Only subsequently, too, did I read about the Algonquin round table where her gang outdid one another in bitchy repartee: Dottie’s pithy and caustic line about the actress who “ran the gamut of emotions from A to B”, and her sharp tongue about the society girls at Yale (“If all these sweet young things were laid end to end, I wouldn’t be at all surprised”). She could be self-deprecating (“I was the toast of two continents – Greenland and Australia”) and disparaging of her lovers, always handsome men (“his body went to his head”). She surely spoke for all writers when she said that the two most beautiful words in the English language were “cheque” and “enclosed”.
She was mixed-up and flawed – isn’t everyone? She was intolerant of bores and though Jewish on her father’s side – born Dorothy Rothschild, though no relation to the banking family – she could be alarmingly antisemitic. She was self-destructive and one of her biographers considered her a despairing person. She didn’t age well and became to some degree reclusive (though I love what she said about the telephone ringing: “What fresh hell is this?”)

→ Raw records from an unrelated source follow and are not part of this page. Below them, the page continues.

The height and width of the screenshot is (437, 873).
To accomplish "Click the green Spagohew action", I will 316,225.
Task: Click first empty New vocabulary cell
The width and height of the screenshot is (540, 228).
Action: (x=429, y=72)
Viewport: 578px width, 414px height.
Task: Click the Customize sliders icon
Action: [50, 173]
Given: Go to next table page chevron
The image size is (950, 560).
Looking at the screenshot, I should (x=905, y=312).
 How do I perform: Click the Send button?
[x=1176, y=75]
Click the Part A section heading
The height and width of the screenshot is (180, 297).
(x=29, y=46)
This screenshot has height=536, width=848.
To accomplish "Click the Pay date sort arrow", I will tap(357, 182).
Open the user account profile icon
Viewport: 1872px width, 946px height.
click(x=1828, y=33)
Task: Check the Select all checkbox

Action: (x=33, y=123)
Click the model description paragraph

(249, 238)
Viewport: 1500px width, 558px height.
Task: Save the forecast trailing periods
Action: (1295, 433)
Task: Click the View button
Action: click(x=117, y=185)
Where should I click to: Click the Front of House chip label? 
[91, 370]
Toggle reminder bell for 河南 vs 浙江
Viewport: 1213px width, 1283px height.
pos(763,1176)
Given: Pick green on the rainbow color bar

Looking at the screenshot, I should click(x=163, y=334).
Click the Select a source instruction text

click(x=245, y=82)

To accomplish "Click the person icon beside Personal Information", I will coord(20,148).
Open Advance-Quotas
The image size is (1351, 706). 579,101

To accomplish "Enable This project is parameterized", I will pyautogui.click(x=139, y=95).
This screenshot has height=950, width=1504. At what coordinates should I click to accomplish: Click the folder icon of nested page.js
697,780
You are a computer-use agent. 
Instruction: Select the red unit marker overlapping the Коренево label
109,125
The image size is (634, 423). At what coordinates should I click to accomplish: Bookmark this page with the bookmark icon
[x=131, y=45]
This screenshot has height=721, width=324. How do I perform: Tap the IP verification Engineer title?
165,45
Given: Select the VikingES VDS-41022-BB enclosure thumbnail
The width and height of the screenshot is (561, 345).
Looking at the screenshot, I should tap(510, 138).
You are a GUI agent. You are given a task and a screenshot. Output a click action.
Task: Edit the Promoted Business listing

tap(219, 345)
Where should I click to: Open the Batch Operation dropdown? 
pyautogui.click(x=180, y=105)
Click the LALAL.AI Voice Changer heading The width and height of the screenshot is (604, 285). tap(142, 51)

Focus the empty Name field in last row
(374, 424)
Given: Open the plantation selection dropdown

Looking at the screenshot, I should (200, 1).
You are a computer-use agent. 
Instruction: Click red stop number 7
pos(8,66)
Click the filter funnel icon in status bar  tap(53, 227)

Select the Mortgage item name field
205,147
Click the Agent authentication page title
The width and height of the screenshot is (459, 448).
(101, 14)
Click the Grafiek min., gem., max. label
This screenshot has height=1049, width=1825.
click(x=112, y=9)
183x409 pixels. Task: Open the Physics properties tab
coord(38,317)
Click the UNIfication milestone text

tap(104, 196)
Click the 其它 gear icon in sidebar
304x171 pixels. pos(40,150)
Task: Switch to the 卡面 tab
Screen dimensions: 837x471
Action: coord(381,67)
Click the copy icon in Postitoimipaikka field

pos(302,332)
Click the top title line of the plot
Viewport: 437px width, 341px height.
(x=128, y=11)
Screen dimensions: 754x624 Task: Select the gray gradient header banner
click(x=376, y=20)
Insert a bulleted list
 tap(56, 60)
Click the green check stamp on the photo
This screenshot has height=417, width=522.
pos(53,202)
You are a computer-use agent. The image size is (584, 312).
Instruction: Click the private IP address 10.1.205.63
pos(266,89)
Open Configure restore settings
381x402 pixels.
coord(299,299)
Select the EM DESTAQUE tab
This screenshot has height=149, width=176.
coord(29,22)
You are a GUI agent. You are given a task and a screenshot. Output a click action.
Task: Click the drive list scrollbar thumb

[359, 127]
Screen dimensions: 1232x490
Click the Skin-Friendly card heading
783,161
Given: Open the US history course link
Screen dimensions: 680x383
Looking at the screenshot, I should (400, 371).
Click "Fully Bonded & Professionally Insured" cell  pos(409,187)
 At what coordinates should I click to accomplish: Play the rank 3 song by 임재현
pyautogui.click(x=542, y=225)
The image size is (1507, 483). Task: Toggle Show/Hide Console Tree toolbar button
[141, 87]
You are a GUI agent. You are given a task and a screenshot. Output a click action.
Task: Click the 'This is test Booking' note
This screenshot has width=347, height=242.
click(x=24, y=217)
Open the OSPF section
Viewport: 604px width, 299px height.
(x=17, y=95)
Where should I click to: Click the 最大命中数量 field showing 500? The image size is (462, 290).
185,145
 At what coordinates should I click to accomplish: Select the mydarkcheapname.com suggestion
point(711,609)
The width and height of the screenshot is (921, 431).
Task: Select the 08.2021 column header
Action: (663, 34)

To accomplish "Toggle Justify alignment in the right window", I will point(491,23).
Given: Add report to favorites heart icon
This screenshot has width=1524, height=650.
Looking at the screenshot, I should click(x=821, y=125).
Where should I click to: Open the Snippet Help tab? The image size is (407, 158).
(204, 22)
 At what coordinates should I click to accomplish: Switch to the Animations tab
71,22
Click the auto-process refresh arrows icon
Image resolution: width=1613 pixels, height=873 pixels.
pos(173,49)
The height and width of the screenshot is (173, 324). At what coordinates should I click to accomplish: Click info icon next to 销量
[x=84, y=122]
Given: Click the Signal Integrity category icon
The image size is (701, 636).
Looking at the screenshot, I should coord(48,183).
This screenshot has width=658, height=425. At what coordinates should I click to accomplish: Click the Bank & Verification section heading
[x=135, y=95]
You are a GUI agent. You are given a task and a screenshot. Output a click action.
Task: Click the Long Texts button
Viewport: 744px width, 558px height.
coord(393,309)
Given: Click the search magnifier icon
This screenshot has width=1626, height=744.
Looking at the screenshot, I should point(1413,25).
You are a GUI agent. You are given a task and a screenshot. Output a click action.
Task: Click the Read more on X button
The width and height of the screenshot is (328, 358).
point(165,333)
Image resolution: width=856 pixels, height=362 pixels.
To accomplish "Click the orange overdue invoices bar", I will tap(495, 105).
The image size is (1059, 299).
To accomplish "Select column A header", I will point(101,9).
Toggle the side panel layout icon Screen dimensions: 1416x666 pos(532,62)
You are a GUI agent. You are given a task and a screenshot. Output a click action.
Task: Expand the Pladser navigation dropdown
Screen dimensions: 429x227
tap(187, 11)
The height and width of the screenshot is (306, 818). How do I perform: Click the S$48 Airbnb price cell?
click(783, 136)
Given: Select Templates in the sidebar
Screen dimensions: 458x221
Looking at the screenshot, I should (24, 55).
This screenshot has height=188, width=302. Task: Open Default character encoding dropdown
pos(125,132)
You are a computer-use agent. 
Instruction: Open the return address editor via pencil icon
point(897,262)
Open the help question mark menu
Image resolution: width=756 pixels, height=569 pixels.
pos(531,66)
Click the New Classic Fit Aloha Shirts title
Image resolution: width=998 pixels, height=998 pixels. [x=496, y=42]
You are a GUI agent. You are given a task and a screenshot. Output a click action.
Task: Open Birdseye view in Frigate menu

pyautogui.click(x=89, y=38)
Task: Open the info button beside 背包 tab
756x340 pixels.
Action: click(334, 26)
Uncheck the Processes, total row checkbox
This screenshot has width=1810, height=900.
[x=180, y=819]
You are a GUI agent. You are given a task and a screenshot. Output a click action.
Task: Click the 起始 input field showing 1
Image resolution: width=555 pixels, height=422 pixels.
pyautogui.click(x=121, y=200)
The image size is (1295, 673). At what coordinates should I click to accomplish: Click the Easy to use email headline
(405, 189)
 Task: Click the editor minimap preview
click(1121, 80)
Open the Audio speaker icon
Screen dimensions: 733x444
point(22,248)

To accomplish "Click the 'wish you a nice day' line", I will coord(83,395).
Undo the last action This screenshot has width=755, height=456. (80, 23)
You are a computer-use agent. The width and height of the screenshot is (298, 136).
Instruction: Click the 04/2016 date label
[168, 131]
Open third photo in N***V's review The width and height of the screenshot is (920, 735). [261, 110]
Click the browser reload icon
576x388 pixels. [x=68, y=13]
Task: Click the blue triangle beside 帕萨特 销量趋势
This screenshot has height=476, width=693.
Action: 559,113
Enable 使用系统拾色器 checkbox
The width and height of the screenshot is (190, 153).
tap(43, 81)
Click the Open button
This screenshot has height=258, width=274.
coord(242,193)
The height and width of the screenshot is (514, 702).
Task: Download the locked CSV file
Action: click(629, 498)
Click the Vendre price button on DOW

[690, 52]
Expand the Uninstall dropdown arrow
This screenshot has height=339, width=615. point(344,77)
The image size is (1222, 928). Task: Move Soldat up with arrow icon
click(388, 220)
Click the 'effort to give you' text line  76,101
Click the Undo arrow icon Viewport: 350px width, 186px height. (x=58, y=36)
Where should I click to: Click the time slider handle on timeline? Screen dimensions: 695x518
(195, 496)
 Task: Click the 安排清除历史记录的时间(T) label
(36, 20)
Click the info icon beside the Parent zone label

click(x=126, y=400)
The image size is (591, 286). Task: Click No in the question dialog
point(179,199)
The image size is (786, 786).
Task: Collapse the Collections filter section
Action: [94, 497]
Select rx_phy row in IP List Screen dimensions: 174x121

Books read in youth often make an impact on an awakening mind, but there are not many I could return to, now, without a veteran’s critical reflexes or a sense that their themes have been overtaken by time. Yet I still possess that well-worn little volume of Enough Rope, and it still brings an evocative response. I remember how it took me out of Sandymount, Dublin 4, when I was 15: made me dream, aspire, dare and fantasise.